- _Extract to read_:
_ _ _
Cost Analytics
AI Costs & Usage
Analytics for LLM gateway, direct API, reserved capacity, and GPU/TPU infrastructure costs
Track and analyze your organization's AI spending across 4 sections: LLM Gateway (LiteLLM), Direct PAYG, Reserved/Commitment (PTU/GSU/PT), and Infrastructure (GPU/TPU).
Supported Providers
| Provider | Services Tracked |
|---|---|
| OpenAI | GPT-4.1, GPT-4.1-mini, DALL-E, Whisper, Embeddings |
| Anthropic | Claude Opus 4.6, Sonnet 4.6, Haiku |
| Google AI | Gemini Pro, Gemini Ultra |
Cost Metrics
Usage Breakdown
| Metric | Description |
|---|---|
| Total Tokens | Input + output tokens consumed |
| Input Tokens | Tokens sent to the API |
| Output Tokens | Tokens returned from the API |
| API Calls | Number of API requests made |
Cost Calculation
AI costs are calculated based on:
- Token usage (input and output rates differ)
- Model tier (GPT-4.1 vs GPT-4.1-mini, Claude Opus 4.6 vs Haiku)
- Special features (vision, embeddings, fine-tuning)
Analytics Views
By Model
See costs broken down by specific model:
- gpt-4.1
- gpt-4.1-mini
- claude-opus-4-6
- claude-sonnet-4-6
- gemini-pro
By Time Period
- Hourly breakdown (last 24 hours)
_ _ _
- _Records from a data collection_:
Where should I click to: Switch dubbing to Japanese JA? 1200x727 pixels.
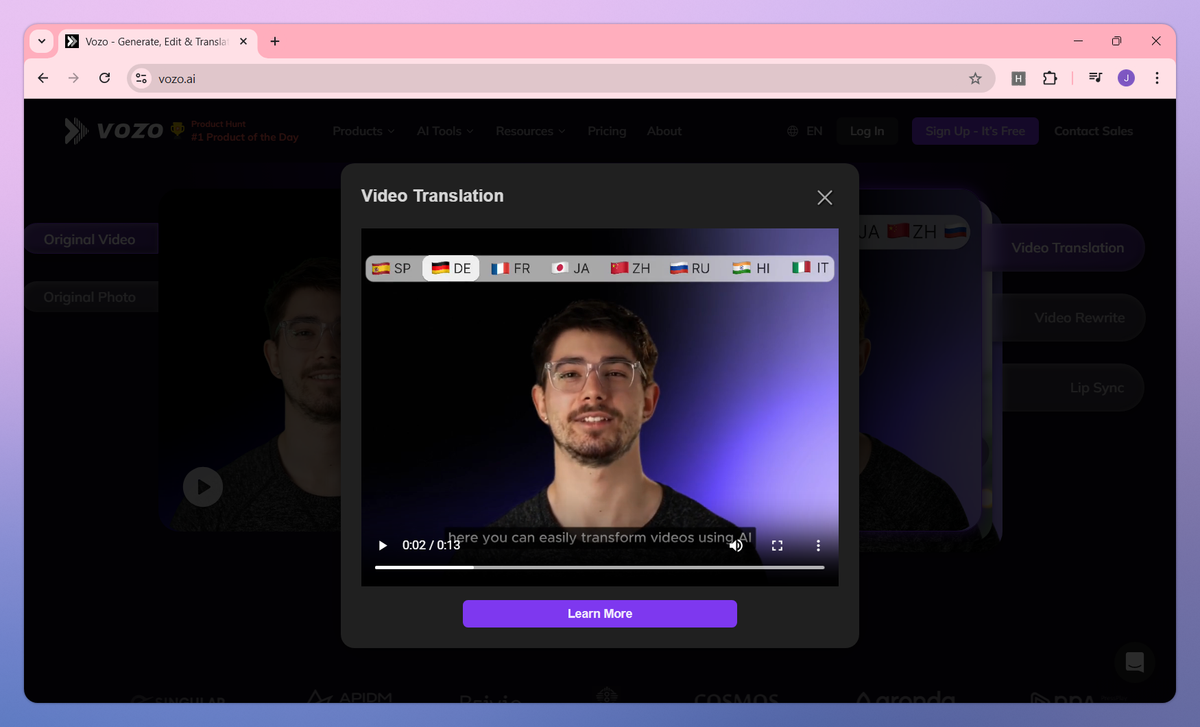coord(570,268)
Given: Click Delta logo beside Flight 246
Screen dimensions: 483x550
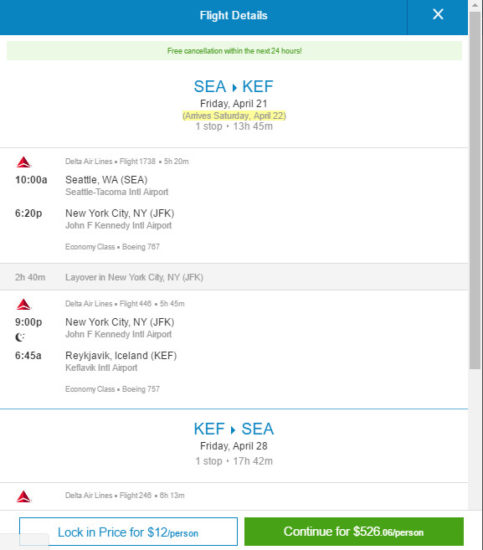Looking at the screenshot, I should coord(24,496).
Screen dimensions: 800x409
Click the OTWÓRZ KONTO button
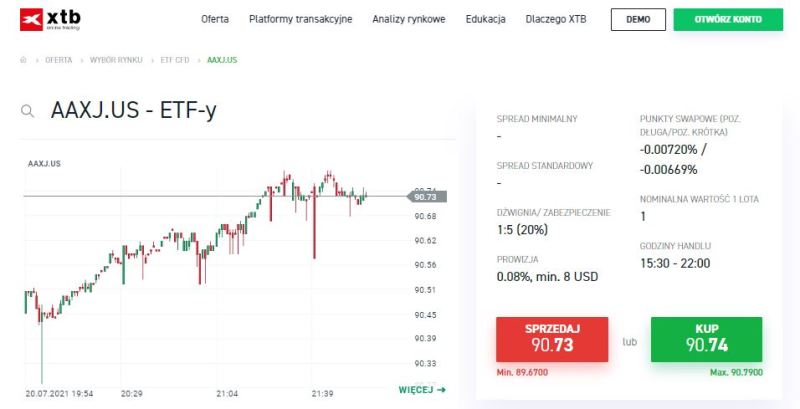pos(728,19)
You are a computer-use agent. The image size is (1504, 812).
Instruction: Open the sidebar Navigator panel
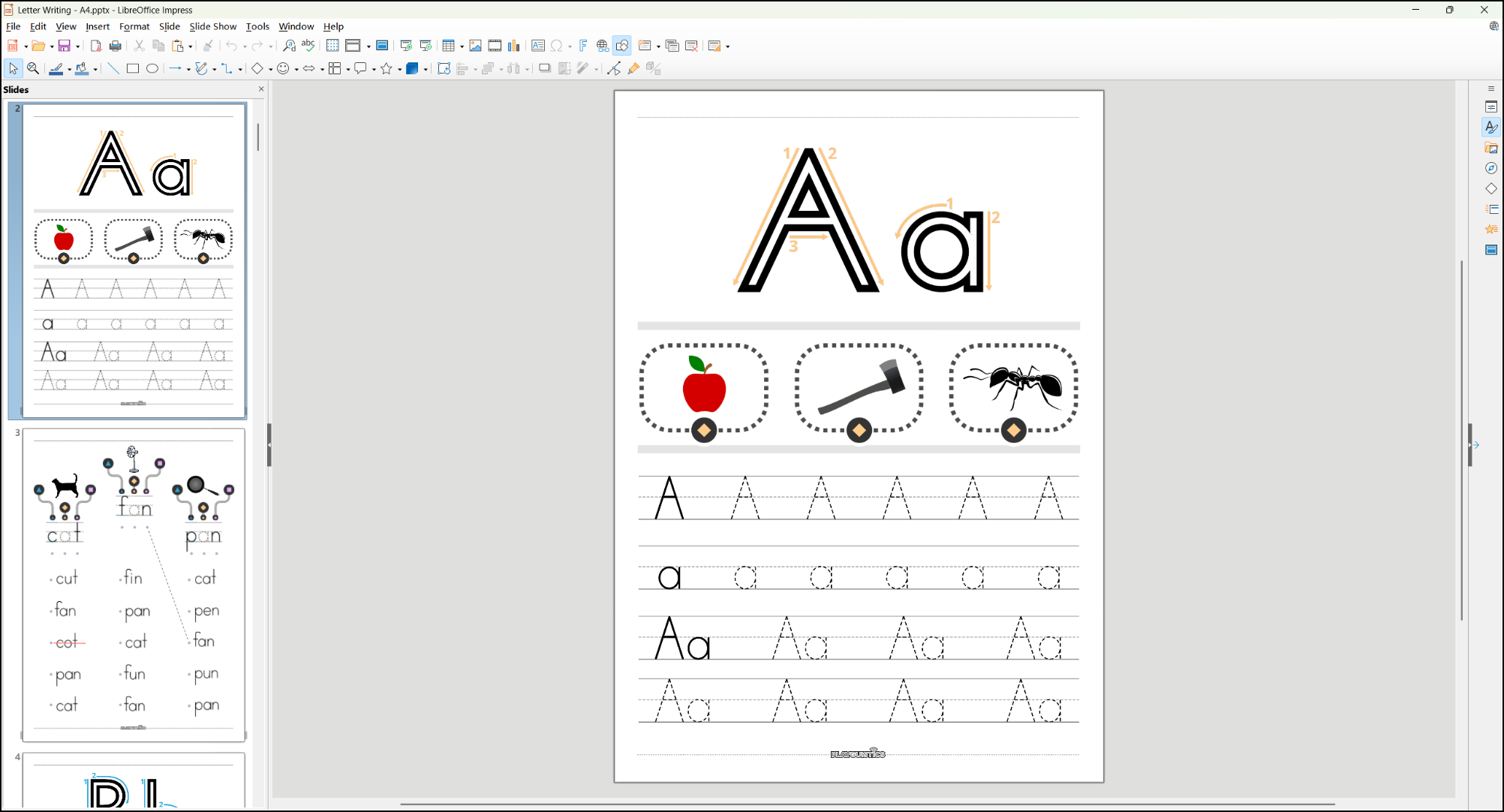click(x=1491, y=168)
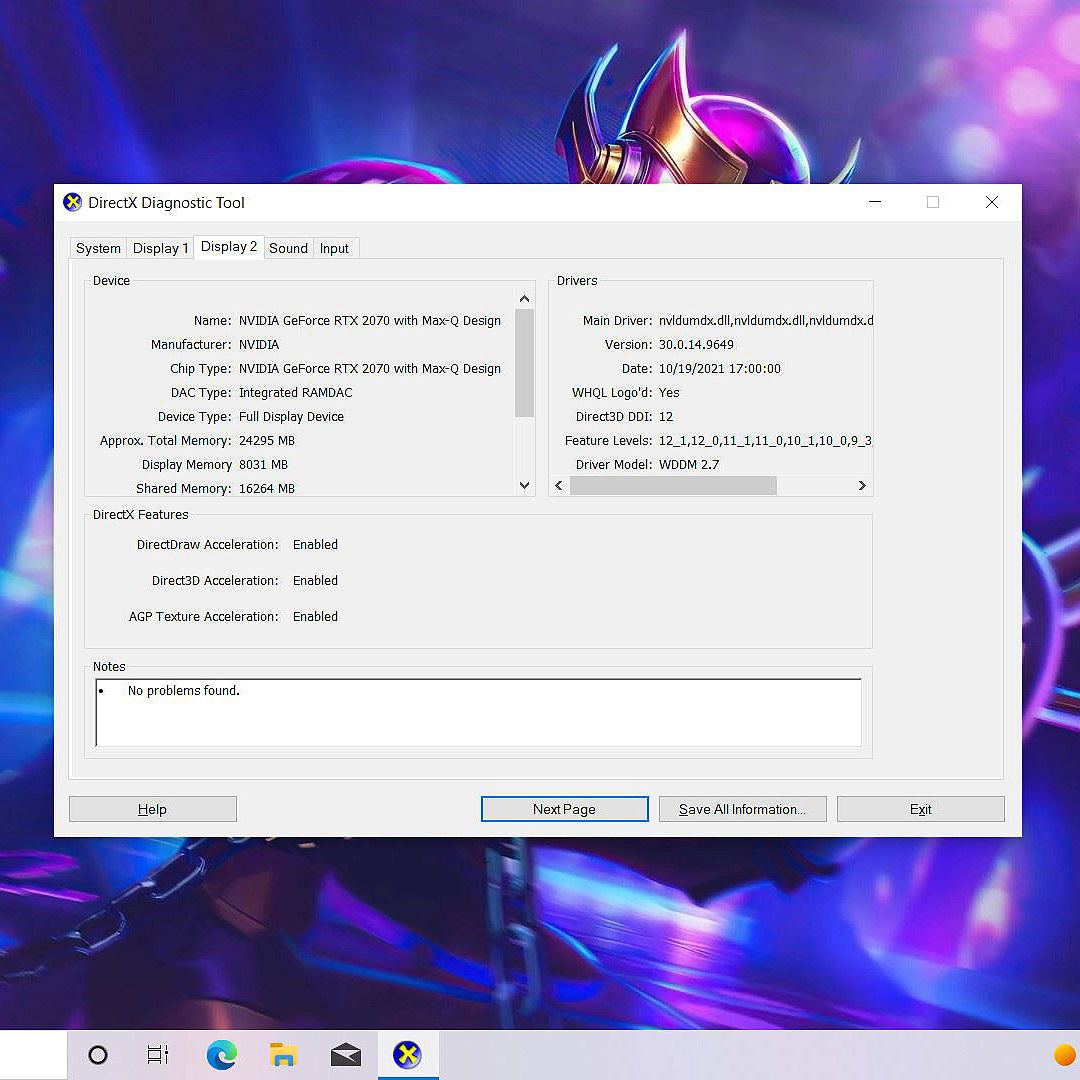This screenshot has height=1080, width=1080.
Task: Click DirectX Diagnostic Tool taskbar icon
Action: (407, 1055)
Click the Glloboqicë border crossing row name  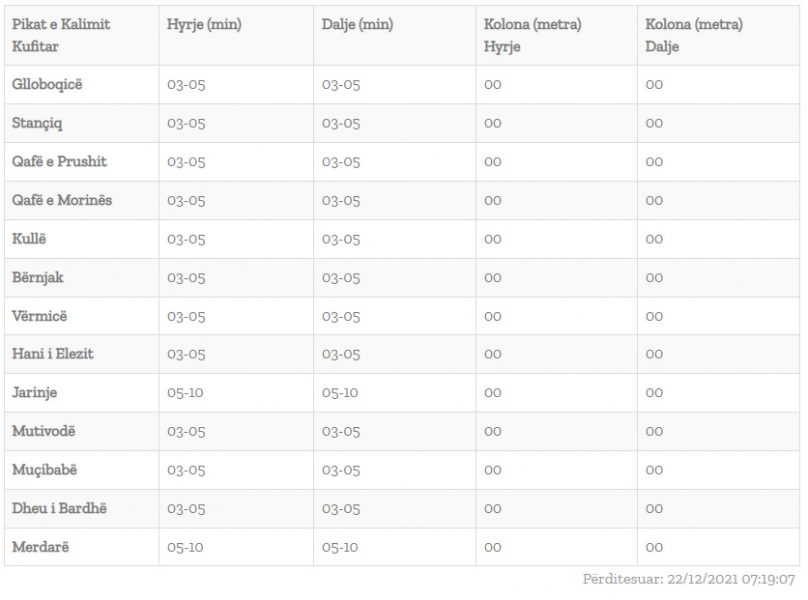(47, 85)
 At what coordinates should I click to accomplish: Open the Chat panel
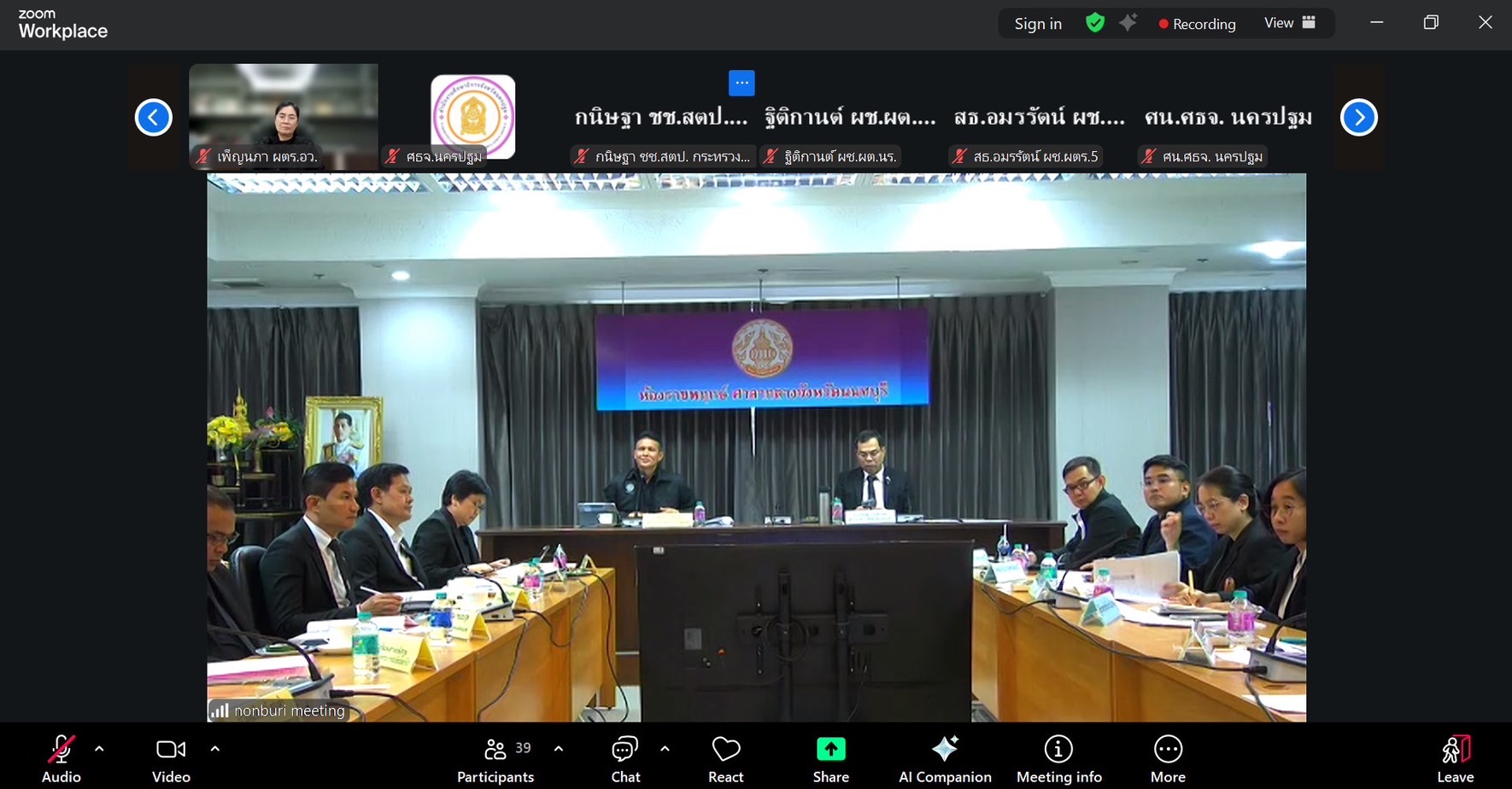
_ _ _
- _What to work on_: Write the continuation of the AI cost analytics page, starting after its last line under "By Time Period".

- _Task response_:
- Daily breakdown (last 30 days)
- Weekly breakdown (last 12 weeks)
- Monthly breakdown (last 12 months)
By Application
If you've tagged your API calls, view costs by:
- Application name
- Environment (production, staging, development)
- Team or project
Cost Optimization Tips
Reduce costs by:
- Using smaller models where appropriate (GPT-4.1-mini vs GPT-4.1)
- Implementing caching for repeated queries
- Optimizing prompts to reduce token usage
- Setting usage limits per application
Setting Alerts
Configure alerts for:
- Daily spending threshold
- Monthly budget limit
- Unusual usage patterns
Navigate to Notifications to set up cost alerts.